I do not believe buying organic versus conventional has greater benefits. If you care about sustainability, organic food is more environmentally friendly per unit of land, but when you consider how much farms produce, it’s no better than conventional farming (because organic farms produce less).
Not everyone can access or afford organic foods, and ‘organic’ is often falsely equated with ‘healthy.’ For example, organic cookies are still cookies and provide lots of empty calories (just like non-organic cookies).
The Environmental Working Group (EWG) provides a Dirty Dozen list, which shows the 12 fruits and vegetables that use the most pesticides and herbicides to grow, such as strawberries, spinach and kale.
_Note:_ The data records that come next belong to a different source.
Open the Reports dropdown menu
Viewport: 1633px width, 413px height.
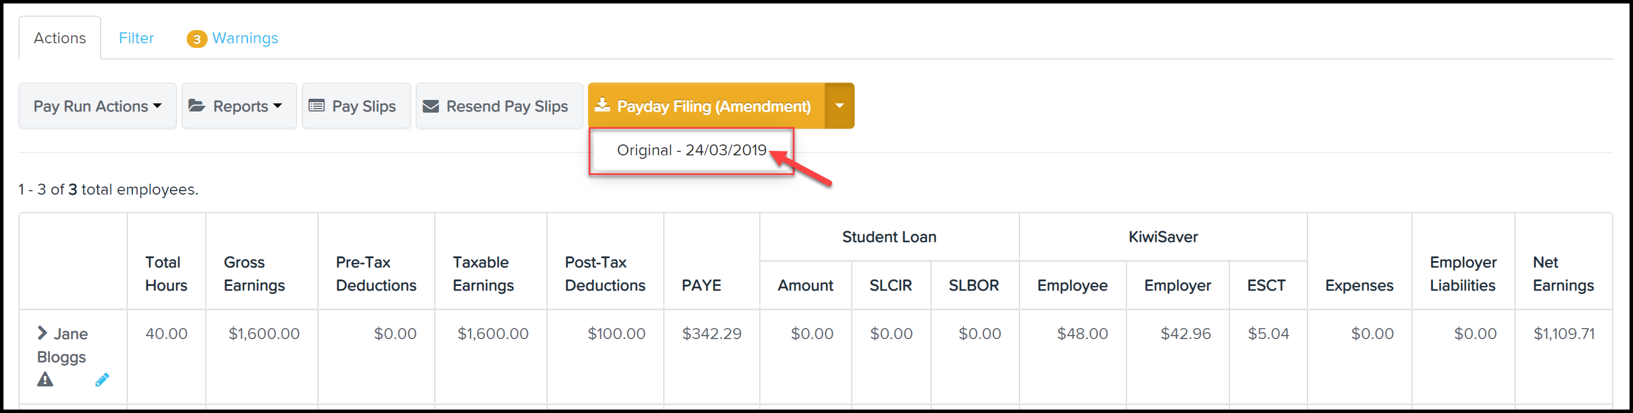(x=239, y=106)
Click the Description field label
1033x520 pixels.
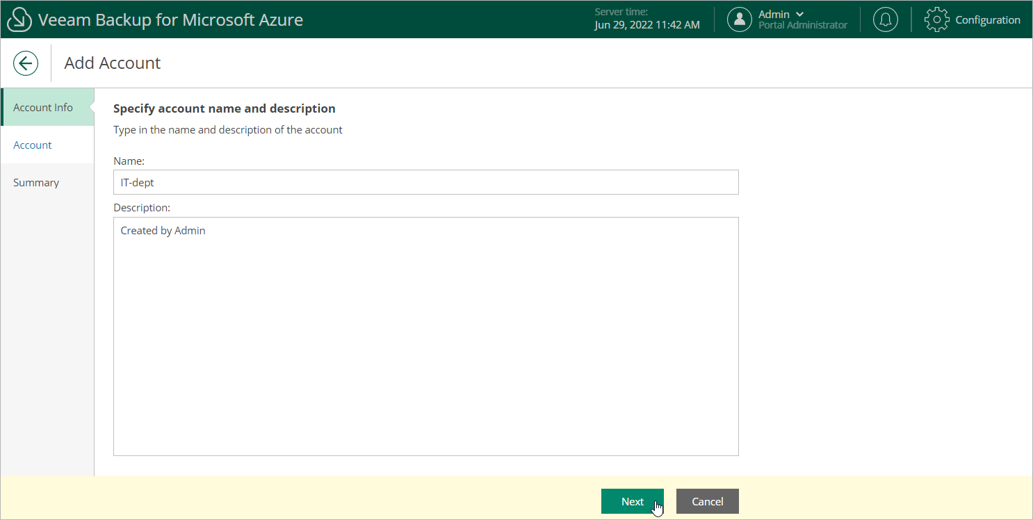(x=142, y=207)
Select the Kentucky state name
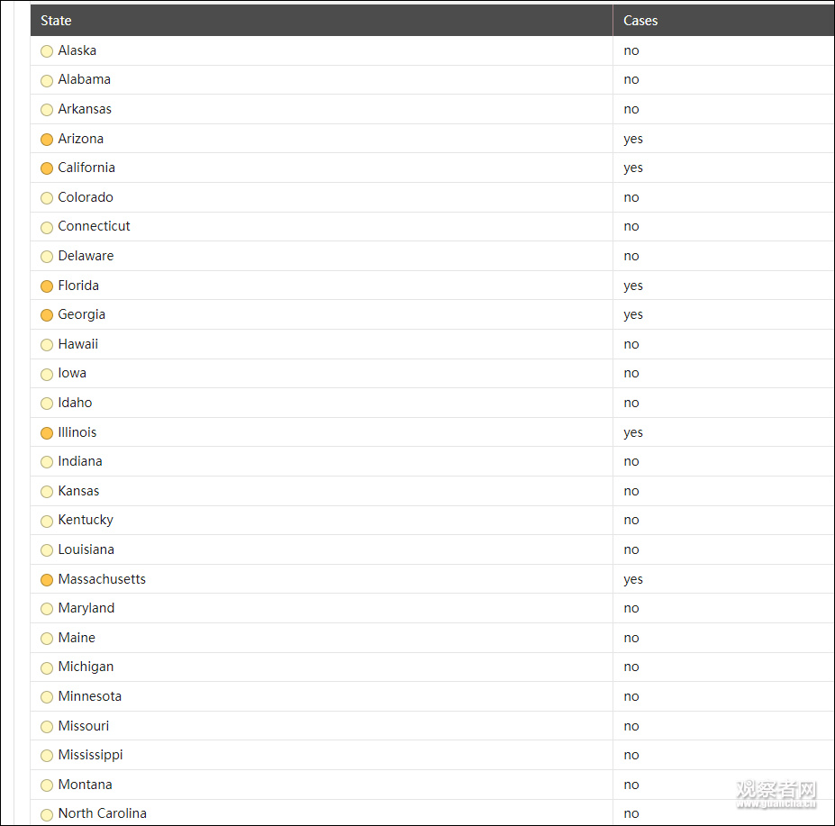835x826 pixels. tap(86, 520)
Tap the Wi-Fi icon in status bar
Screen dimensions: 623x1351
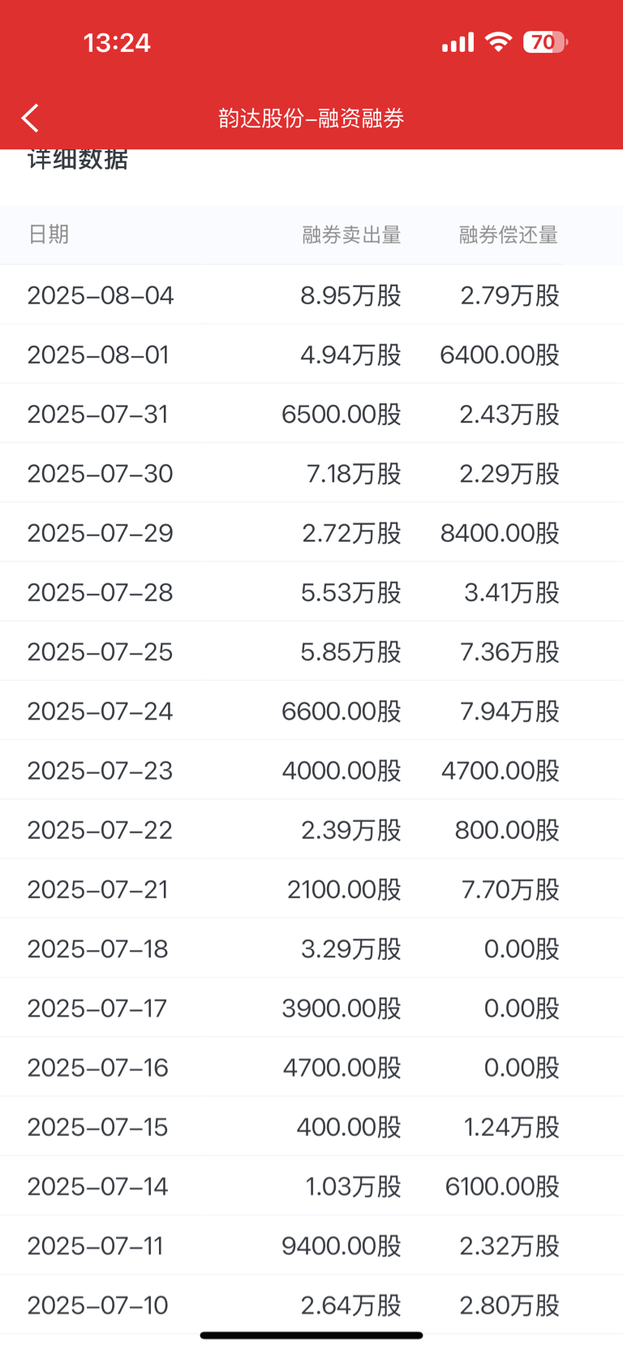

These are still within ‘safe’ levels regulated by the government, but I’d advise always buying organic if you can to lower your exposure.
The health benefits of eating fruits and vegetables of any type far outweigh any possible risk of consuming a little pesticide residue. As such, I believe you should choose to eat foods that fit your lifestyle, whether they’re organic, conventional, ugly or local.
Ultimately, experts agree on one thing: Whether or not you buy organic is a personal choice based on your budget, health concerns and values, but you should strive to eat fruits and vegetables.
If you want to buy more organic foods on a budget, start with the Dirty Dozen list and consider visiting your local farmers market. Since transportation time is lower, your produce will likely last longer and may cost less, too, says Bellers.
However, it’s important to remember “your main priority should be including a wide variety of wholesome foods in your diet, organic or not,” says Amidor.
“If you’re worried about pesticides in your produce, you can use the Pesticide Residue Calculator from the Alliance for Food and Farming (AFF) to calculate just how much fresh produce you’d have to eat to ingest a harmful level of pesticide residue (according to USDA safety standards),” says Amidor.